● ABOUT THIS TASK: Every line from the one holding "Task: Select the 示例文本.txt file" to the end of the entries should be repeated exactly, with the pictures left out.

---- DATA FOR THIS TASK

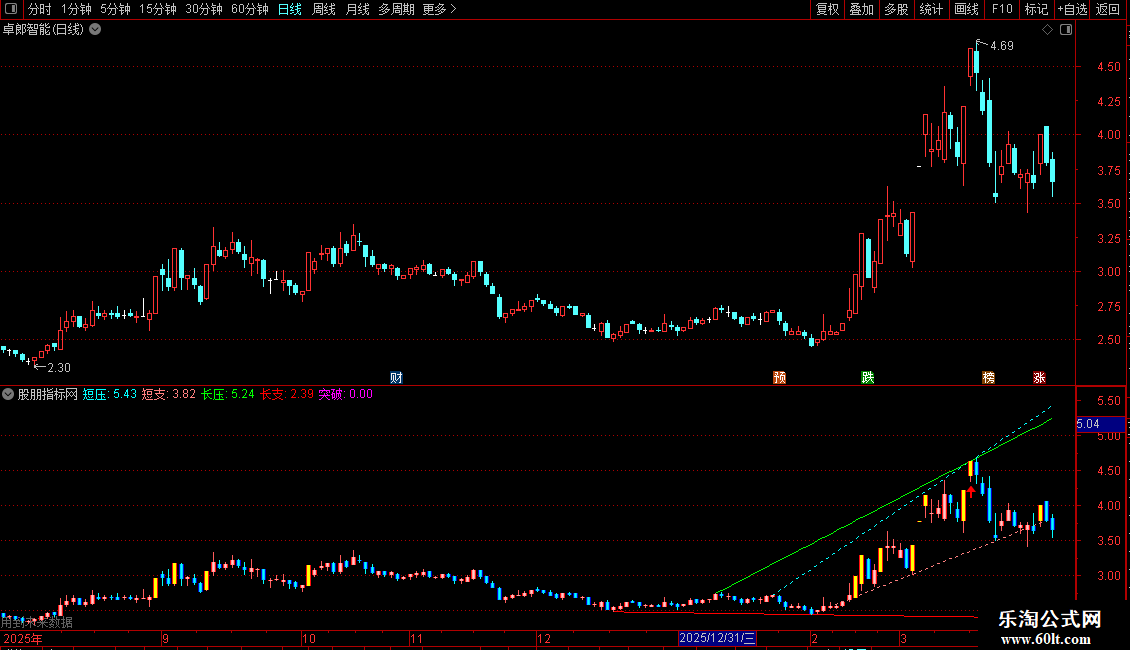The image size is (1130, 650).
Task: Expand the 更多 periods menu
Action: pos(439,9)
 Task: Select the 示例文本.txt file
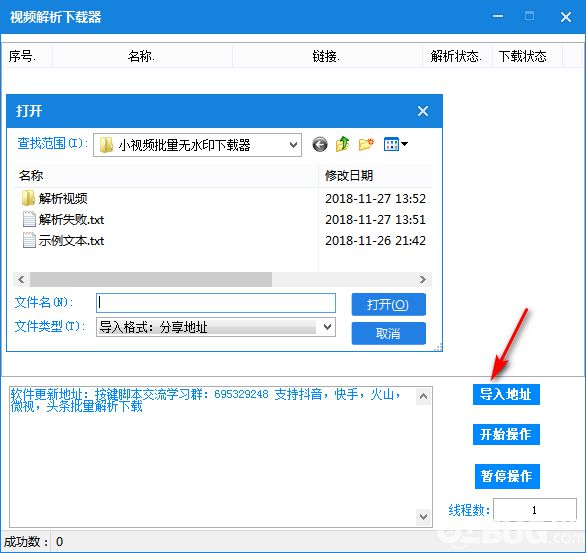pyautogui.click(x=63, y=241)
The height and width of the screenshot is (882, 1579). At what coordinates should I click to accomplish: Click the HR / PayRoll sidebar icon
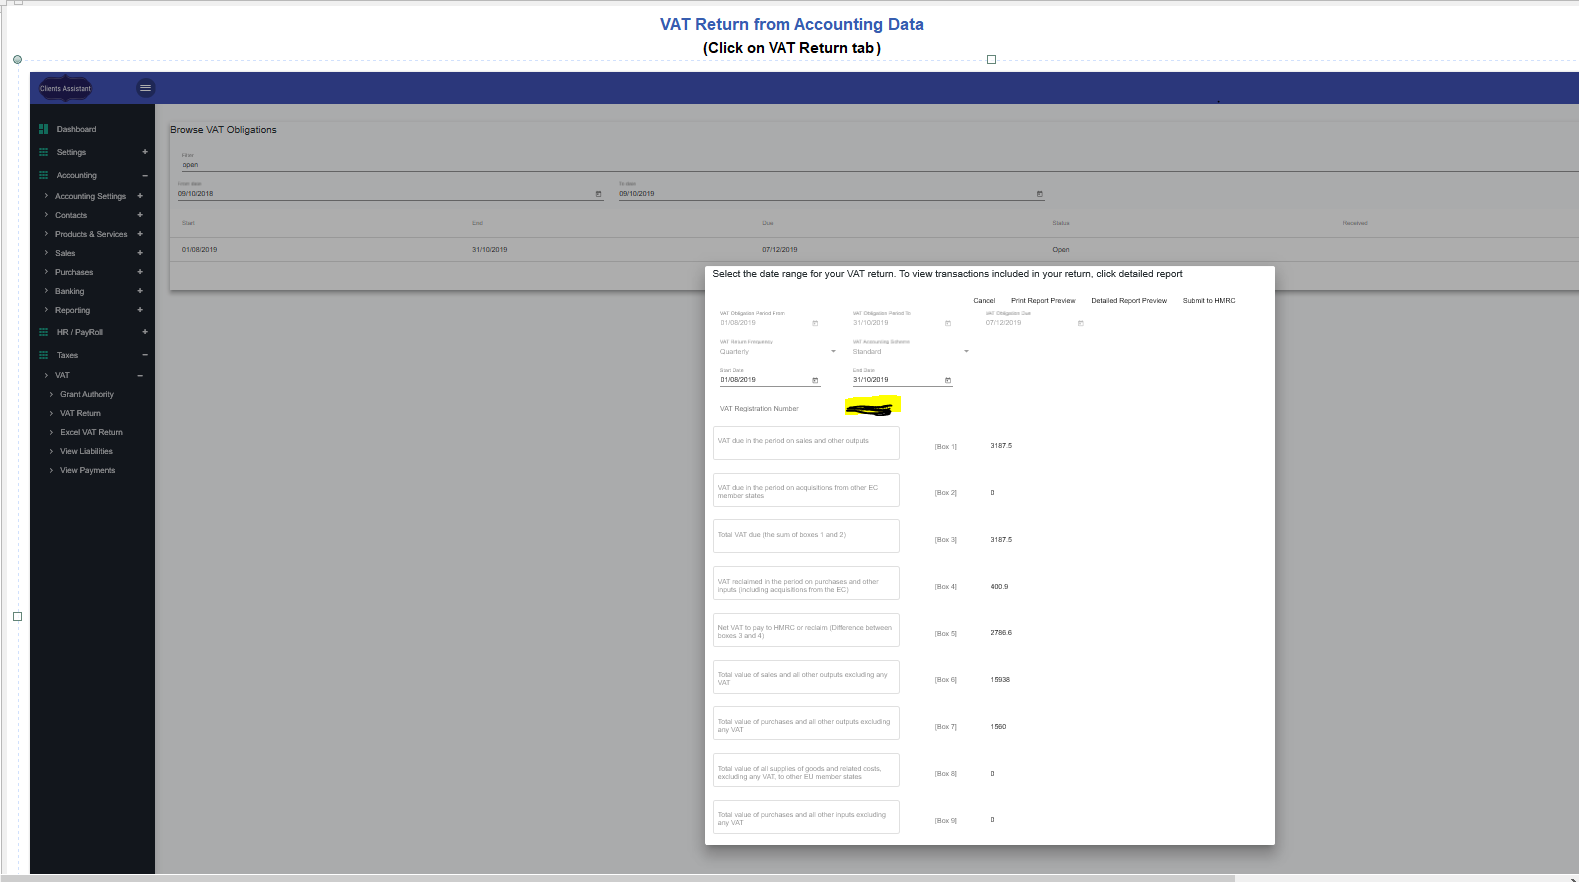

--------

● ANSWER TO THIS PROBLEM:
 Task: Select the 示例文本.txt file
pyautogui.click(x=63, y=241)
The height and width of the screenshot is (882, 1579). At what coordinates should I click to accomplish: Click the HR / PayRoll sidebar icon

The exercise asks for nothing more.